# Thermaltake V3 Black



## Darksaber (Apr 11, 2010)

The V3 Black is one of the most affordable cases from Thermaltake. It aims straight for the likes of Xigmatek Asgard, which sells for a similar price, trying to walk the thin line between usability and ultimate affordability. We take the V3 Black apart, to see if it manages to go the distance or falls short in the required categories.

*Show full review*


----------



## suraswami (Apr 20, 2010)

I checked my local store and have been thinking of buying one.  The case is bit flimsy for my taste but am sure if loaded will be heavy and sturdy.

Also good to know it supports Water cooling hardware.

Good review.


----------



## r9 (Apr 20, 2010)

That is one nice inexpensive case.


----------



## HossHuge (Apr 20, 2010)

suraswami said:


> The case is bit flimsy for my taste but am sure if loaded will be heavy and sturdy.

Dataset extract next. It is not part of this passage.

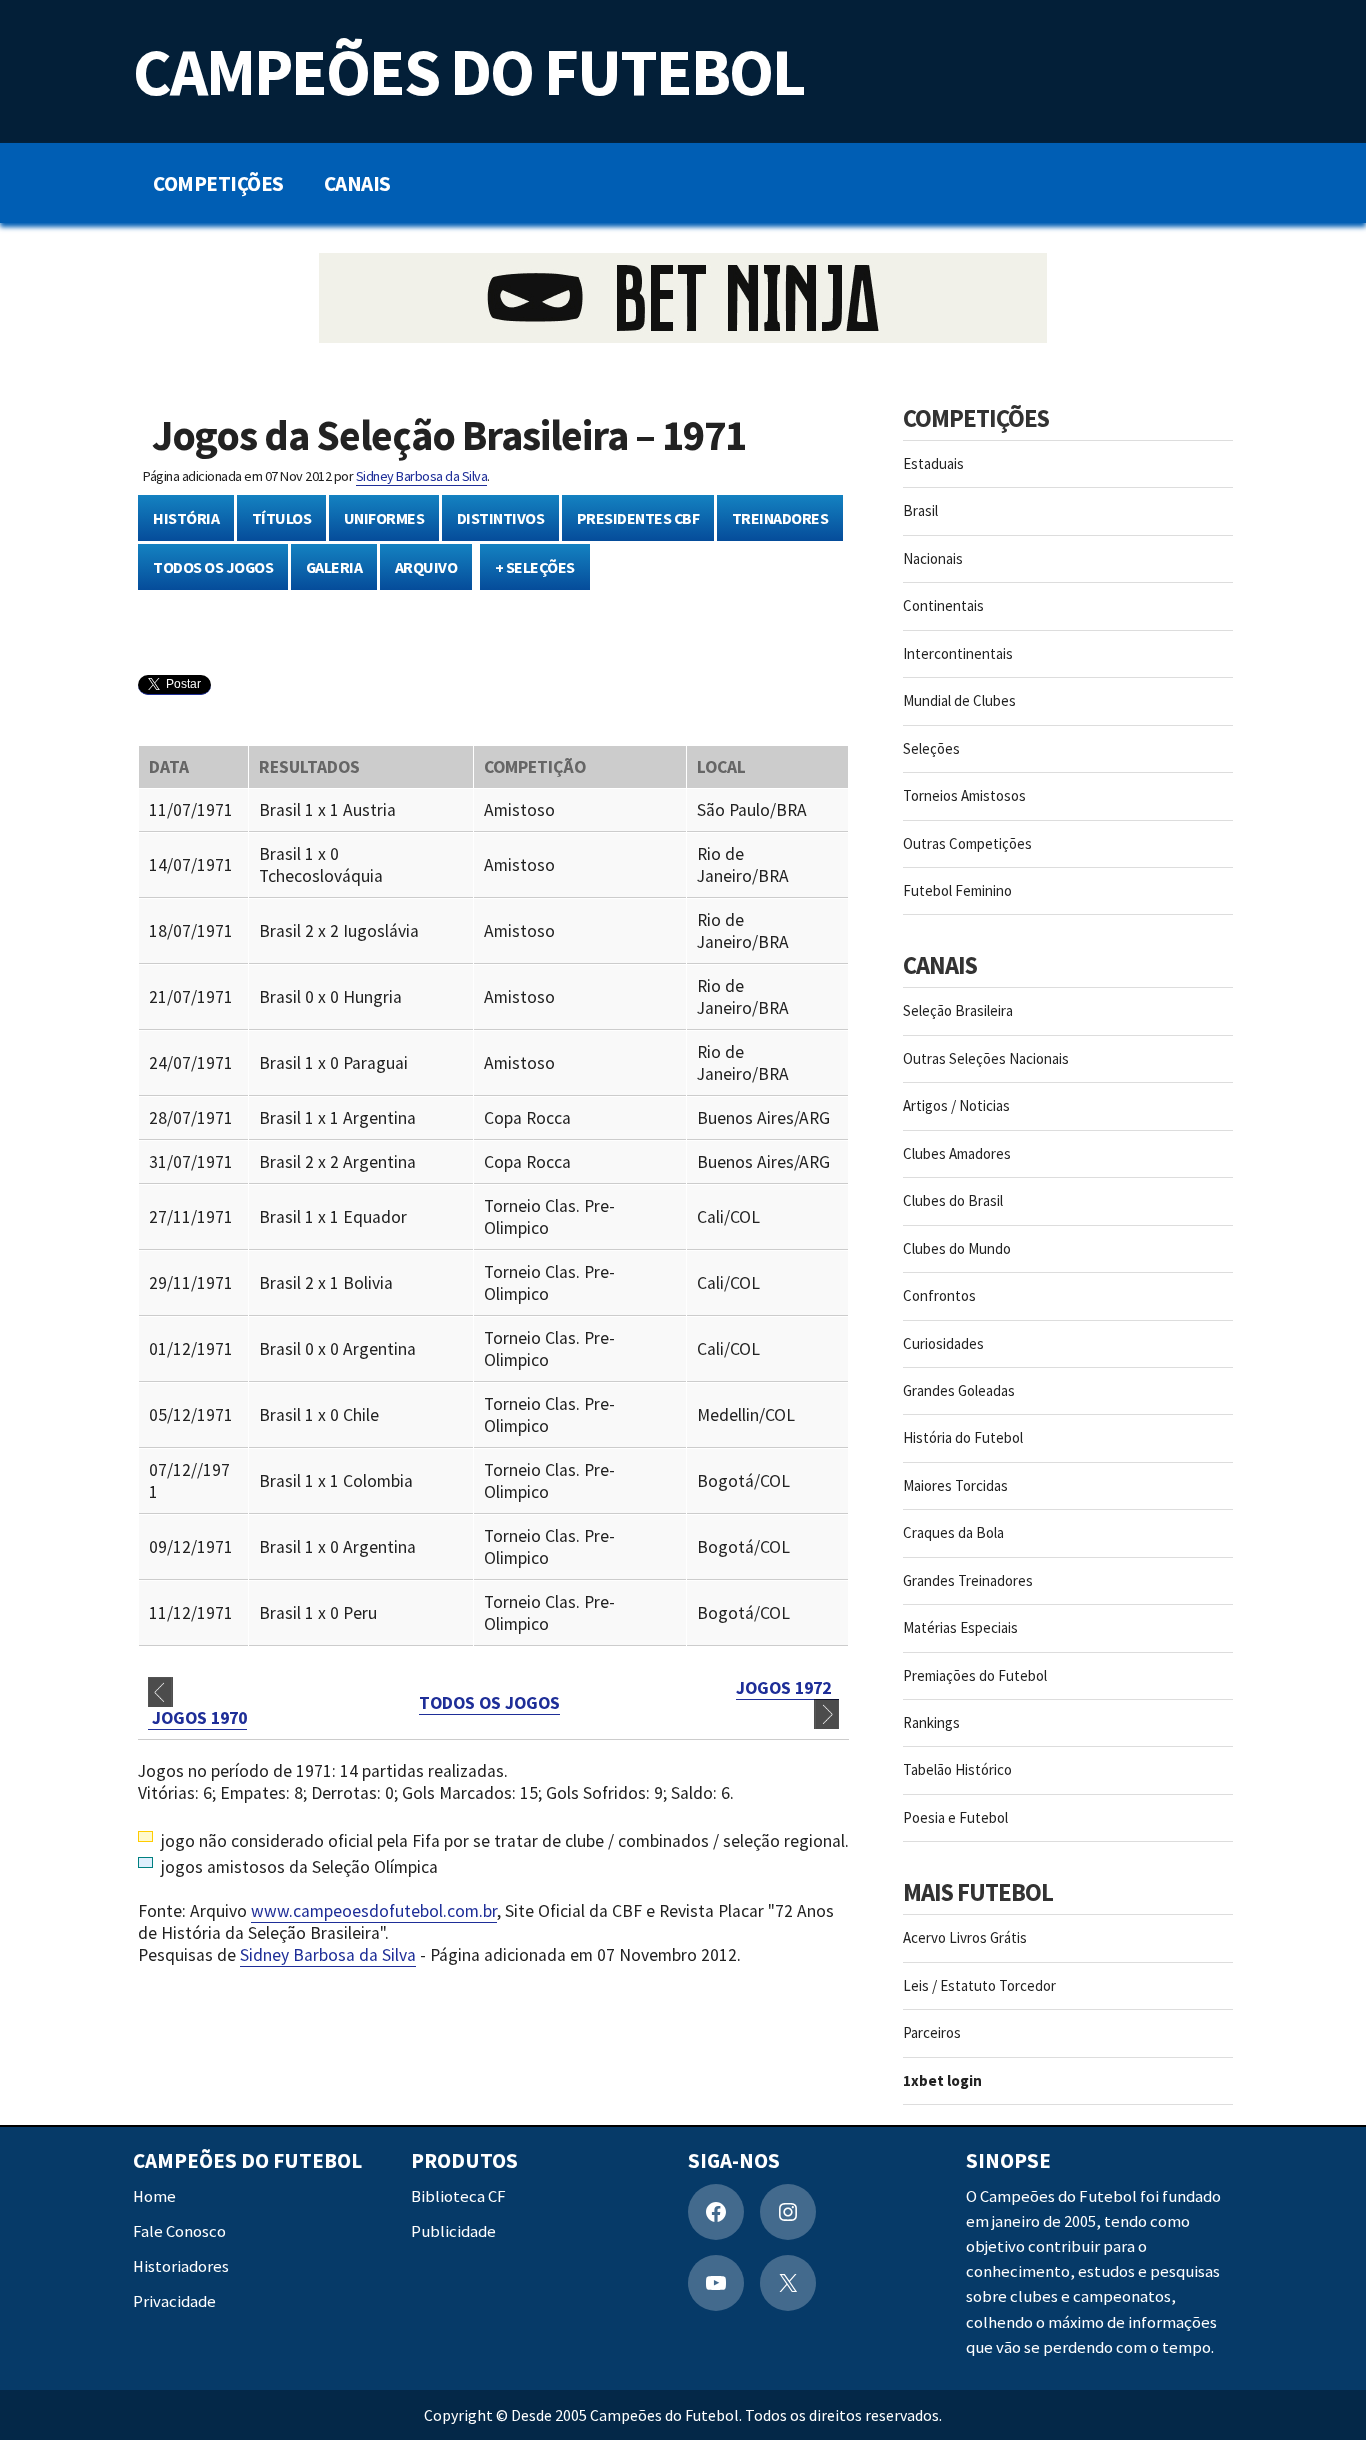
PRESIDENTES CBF (638, 518)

I agree with your wording "Flimsy."  I was going to pick one up a few months ago but it was too flimsy for my taste as well.  For the price it's OK.


----------



## crazyeyesreaper (Apr 20, 2010)

look its a gamer case on the cheap with black interior its not fancy its not what we expect but for a customer or a relative wanting a nice clean looking machine well for $40 it does the trick and thats all you really need it to do since my previous fav the antec 300 jumped about $12 this case takes its spot for a good looking case easy on the wallet


----------



## cadaveca (Apr 20, 2010)

Did I read that right? 



$40?


----------



## t77snapshot (Apr 20, 2010)

I have a V3 and it turned out better then I thought for a cheap case. My only major con are the top air vents/ fan mounts. with some boards it makes it difficult to mount a 120mm fan without hitting the cpu cooler or the ram clips.(see pic):shadedshu I had to off center the fan to make it fit, all Tt had to do was make the case 1 inch taller and it would be perfect. I ended up getting those Slipstream fans to mount them the way it was intended. I bought this Brand new from AthlonX2 for 45 shipped! and overall for that price makes it an awesome case.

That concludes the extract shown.